Estou à vontade para falar deste assunto, pois cumpri o meu serviço militar em Moçambique, em Lourenço Marques, na Escola de Aplicação Militar Boane.
Durante o período de recruta houve duas ou três vezes  levantamentos de rancho. Recordo um oficial de dia, um alferes, que quando presenciou  um levantamento de rancho, ameaçou um dos cabecilhas com uma pistola apontada à cabeça.
“Meu alferes, porque não começa por perguntar quais as razões do levantamento de rancho?” Questionaram-no. O jantar de hoje é bacalhau: veja se tem bacalhau? Não tem!… Onde está o bacalhau que devia estar aqui? Resposta: Na mala do carro dos responsáveis do rancho.
O alferes foi ver e verificou que o fiel amigo estava na mala do carro. Pediu desculpas e obrigou a cozinha a efectuar nova refeição.
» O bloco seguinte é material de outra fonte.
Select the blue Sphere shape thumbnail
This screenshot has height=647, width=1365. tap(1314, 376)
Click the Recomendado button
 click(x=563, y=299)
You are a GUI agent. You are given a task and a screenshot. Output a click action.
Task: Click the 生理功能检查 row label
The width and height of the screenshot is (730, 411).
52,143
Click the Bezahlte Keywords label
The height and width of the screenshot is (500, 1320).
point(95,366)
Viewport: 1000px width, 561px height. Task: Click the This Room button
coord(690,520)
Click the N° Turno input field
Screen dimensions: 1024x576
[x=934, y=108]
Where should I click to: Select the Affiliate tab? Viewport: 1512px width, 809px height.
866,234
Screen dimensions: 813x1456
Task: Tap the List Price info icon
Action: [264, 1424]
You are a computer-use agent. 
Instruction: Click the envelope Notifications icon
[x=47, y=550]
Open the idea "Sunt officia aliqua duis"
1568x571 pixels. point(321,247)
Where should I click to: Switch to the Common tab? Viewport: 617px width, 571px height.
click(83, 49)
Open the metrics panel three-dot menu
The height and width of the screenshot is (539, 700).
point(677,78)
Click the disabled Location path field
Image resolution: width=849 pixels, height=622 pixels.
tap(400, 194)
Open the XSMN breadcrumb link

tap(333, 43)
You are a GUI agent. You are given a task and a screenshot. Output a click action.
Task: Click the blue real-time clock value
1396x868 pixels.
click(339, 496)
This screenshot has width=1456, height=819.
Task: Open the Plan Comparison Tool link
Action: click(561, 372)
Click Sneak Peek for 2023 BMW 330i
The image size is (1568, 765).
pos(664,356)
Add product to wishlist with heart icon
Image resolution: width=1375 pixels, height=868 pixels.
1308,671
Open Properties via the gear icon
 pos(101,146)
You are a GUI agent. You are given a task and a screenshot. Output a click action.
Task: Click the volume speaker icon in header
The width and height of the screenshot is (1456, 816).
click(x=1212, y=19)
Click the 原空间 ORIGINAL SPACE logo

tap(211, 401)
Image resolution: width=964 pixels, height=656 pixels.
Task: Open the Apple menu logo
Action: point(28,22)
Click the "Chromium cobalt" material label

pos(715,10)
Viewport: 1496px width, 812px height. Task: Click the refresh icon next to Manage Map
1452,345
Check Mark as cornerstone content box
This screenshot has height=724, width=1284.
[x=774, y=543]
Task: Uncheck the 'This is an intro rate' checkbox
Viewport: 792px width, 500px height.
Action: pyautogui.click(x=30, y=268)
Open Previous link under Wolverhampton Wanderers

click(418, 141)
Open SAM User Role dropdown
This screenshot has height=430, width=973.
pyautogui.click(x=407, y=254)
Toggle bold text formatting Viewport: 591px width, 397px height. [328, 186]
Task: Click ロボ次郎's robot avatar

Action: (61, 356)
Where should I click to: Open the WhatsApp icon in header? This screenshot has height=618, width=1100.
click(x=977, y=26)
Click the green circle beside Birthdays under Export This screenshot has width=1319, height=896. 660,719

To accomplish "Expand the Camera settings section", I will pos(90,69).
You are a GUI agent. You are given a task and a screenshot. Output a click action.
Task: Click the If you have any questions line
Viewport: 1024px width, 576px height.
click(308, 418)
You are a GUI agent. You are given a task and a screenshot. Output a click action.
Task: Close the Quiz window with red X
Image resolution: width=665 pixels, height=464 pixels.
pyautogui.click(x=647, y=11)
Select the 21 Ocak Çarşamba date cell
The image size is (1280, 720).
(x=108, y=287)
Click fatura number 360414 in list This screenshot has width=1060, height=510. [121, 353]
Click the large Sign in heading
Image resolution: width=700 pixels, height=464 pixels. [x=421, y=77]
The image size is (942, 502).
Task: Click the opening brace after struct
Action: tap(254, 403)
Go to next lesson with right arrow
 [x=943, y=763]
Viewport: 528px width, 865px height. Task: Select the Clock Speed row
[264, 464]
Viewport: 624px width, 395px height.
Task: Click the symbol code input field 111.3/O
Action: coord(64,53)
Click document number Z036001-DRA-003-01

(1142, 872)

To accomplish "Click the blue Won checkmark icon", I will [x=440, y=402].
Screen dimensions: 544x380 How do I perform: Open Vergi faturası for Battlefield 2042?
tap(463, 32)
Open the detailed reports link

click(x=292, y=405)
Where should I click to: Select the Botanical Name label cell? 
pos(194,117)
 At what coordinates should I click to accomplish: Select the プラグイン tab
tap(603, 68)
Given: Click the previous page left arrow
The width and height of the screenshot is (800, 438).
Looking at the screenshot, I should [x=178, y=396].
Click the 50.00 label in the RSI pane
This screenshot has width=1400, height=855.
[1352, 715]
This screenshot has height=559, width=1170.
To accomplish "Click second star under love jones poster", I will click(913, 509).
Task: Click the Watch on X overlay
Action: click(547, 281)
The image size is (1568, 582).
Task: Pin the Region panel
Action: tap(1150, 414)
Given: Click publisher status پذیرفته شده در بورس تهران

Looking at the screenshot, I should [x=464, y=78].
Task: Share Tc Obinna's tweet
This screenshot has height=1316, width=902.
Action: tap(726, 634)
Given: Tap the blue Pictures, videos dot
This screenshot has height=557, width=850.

Isto era muito grave, no meu tempo…
Hoje o prato de alumínio, a que chamávamos um disco de 90 rotações, foi substituído por um prato de loiça  “Vista Alegre”. O copo era um “caneco” de alumínio. Hoje é de vidro talvez “pirex”.
Lembro-me que antes da refeição ser servida, o oficial de dia provava, para saber se a mesma estava em condições de ser servida. Hoje tudo isto passou à história. Até máquina de lavar pratos existe e as condições de higiene são outras.
Compreendo as razões do descontentamento dos praças. O que não entendo é este inédito levantamento de rancho que não tem nada a ver com o rancho. Antigamente os levantamentos de rancho tinham a ver com a má qualidade ou ausência da comida!
Se fosse oficial de dia, tomava a seguinte decisão: Não querem comer, não comem, e está encerrado o refeitório. Podem protestar de outra maneira.
No quartel de São Martinho cinco dezenas de soldados recusaram almoçar na messe. Foi a resposta dos praças a situações de abusos de poder e imposição de serviços de 24 horas. Hoje o serviço militar é voluntário, vai quem quer… Mas rancho é rancho, Estepilha!, não o misturem com outras coisas…
Hoje os recrutas juram bandeira com 1 mês de serviço, especialidade 1 mês… No tempo dos “fenícios” era um ano. a recruta e a especialidade. Missões no estrangeiro são meses, no máximo. Ainda se queixam. Fiz 4 anos e seis meses de serviço militar…
Reivindicar por abusos de poder e 24 horas de serviço, com um levantamento de rancho… Antigamente iam todos para a ilha da “Xefina” (prisão militar em Moçambique)…
Porém, até se percebe o descontentamento. Os serviços militares têm hoje poucos “ovos” para fazer omeletes. Porém, mantêm estruturas idênticas às de tempos áureos… É a mania das grandezas.